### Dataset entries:

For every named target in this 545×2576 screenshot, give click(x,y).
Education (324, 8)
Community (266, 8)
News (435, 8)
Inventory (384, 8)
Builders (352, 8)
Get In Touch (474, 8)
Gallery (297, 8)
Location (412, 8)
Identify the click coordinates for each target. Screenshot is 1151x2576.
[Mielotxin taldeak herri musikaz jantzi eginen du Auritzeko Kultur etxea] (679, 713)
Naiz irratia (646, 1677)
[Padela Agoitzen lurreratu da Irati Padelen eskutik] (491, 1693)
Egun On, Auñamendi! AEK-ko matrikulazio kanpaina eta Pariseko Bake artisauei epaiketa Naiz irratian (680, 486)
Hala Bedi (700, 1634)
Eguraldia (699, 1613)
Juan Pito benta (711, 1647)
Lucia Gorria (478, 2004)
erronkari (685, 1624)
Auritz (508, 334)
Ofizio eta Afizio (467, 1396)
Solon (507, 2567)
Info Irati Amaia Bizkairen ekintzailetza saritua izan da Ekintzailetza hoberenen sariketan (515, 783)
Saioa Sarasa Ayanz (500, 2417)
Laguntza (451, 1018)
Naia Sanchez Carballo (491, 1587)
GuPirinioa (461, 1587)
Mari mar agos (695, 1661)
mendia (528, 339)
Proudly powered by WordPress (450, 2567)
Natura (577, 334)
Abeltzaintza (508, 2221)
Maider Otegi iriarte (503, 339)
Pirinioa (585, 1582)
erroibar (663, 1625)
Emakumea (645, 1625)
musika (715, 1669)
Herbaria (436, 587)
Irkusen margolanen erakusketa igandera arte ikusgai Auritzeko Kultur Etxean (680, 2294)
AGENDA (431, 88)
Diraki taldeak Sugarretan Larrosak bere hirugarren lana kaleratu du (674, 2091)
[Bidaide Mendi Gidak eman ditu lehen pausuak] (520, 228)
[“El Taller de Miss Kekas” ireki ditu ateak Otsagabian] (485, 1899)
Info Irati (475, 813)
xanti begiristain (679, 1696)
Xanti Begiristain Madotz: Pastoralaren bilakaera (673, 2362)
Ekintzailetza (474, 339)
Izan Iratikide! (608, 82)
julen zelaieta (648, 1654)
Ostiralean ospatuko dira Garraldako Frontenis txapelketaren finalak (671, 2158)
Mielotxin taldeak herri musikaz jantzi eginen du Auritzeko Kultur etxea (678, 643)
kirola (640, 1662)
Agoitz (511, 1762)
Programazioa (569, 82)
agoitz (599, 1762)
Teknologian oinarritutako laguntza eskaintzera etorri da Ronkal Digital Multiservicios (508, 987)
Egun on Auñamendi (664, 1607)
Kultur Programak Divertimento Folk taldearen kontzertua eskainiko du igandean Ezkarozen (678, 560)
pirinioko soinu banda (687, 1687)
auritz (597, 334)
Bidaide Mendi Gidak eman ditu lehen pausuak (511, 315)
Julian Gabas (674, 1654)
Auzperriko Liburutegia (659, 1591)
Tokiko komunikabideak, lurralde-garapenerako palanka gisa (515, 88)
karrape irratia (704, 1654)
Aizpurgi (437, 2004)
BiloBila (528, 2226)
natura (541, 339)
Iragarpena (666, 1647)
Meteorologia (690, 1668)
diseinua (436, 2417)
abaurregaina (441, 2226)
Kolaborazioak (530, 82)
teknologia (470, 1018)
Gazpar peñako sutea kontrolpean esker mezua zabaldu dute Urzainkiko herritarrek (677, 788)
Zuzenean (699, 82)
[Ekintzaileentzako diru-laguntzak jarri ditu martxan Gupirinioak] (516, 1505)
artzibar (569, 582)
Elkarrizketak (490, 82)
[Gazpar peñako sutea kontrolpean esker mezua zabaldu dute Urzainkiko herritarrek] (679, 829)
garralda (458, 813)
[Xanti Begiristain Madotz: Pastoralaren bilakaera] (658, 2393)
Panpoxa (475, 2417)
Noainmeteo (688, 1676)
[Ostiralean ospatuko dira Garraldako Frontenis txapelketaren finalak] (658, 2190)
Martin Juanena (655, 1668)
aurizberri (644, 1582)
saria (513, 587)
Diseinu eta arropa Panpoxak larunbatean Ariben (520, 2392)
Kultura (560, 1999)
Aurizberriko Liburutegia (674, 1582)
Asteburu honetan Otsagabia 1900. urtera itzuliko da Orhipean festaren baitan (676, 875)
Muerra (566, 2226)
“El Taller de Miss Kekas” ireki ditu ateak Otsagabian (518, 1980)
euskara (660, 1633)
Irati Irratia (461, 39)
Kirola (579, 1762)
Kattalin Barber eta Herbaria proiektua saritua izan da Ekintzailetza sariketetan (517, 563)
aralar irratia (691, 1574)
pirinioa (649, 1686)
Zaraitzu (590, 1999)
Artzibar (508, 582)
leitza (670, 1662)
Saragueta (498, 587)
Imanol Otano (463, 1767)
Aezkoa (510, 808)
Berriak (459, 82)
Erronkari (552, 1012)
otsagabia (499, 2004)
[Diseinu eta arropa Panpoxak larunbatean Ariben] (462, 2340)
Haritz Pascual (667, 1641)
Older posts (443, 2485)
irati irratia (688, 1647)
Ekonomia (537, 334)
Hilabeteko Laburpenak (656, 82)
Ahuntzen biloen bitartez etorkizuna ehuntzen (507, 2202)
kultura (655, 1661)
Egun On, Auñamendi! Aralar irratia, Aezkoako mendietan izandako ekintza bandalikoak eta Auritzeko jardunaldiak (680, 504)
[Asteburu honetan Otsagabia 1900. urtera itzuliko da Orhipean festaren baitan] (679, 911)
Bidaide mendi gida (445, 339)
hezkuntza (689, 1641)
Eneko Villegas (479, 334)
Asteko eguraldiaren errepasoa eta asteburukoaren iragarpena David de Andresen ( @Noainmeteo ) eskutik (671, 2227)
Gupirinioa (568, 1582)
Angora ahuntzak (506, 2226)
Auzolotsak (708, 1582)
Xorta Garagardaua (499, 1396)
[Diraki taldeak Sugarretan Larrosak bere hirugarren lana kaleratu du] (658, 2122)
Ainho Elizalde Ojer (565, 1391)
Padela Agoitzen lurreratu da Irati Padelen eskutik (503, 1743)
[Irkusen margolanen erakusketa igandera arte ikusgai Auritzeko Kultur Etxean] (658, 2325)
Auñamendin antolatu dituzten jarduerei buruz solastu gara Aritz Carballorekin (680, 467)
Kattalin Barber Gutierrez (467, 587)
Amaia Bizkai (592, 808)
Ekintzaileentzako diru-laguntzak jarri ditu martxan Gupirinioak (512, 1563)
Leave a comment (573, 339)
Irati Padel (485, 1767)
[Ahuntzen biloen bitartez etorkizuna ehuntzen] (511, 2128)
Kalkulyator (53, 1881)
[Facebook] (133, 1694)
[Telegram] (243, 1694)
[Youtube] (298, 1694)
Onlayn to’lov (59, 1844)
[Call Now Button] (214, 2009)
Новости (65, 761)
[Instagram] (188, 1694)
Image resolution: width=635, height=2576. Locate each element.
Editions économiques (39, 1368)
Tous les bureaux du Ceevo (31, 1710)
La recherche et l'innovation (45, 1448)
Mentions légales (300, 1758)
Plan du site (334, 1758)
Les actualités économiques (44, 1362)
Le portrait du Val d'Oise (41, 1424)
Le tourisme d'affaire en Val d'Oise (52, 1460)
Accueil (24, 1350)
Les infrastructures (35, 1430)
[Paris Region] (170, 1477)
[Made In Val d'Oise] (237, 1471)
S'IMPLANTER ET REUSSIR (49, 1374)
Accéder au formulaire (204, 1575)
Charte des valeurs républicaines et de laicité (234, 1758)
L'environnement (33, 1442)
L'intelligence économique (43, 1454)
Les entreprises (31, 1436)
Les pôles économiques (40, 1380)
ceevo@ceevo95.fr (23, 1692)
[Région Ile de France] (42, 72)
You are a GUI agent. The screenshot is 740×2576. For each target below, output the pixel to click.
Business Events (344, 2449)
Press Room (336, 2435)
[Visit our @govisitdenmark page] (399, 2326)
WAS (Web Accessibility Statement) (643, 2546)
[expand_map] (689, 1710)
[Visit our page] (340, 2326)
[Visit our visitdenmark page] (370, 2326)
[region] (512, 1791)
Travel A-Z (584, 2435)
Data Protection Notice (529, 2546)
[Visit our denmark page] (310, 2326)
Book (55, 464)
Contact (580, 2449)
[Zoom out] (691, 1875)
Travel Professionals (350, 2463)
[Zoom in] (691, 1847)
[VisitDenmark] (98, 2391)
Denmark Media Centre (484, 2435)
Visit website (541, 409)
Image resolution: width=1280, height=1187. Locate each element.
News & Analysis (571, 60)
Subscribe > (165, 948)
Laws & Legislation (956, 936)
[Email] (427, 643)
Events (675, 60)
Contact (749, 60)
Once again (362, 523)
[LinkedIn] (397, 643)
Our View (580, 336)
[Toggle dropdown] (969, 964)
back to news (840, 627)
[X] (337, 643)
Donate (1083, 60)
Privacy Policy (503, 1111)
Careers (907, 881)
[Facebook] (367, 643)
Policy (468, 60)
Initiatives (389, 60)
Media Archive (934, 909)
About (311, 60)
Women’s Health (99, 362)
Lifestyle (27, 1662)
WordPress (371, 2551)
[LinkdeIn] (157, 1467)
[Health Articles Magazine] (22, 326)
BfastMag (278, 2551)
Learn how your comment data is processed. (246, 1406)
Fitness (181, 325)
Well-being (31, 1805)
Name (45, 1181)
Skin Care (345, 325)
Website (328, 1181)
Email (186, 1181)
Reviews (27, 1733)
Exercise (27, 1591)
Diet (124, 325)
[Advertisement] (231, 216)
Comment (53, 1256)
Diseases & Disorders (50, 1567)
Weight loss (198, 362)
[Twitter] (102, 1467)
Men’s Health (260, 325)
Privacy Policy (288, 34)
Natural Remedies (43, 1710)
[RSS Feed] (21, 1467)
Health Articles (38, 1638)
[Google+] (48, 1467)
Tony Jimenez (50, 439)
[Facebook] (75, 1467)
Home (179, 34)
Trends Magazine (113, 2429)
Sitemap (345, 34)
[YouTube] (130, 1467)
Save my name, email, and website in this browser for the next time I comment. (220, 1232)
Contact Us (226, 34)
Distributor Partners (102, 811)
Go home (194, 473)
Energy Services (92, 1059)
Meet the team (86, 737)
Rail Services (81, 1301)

### TASK INSTRUCTIONS:
Show all lines above containing "finalak".

### COMPLETED EXERCISE:
Ostiralean ospatuko dira Garraldako Frontenis txapelketaren finalak (671, 2158)
[Ostiralean ospatuko dira Garraldako Frontenis txapelketaren finalak] (658, 2190)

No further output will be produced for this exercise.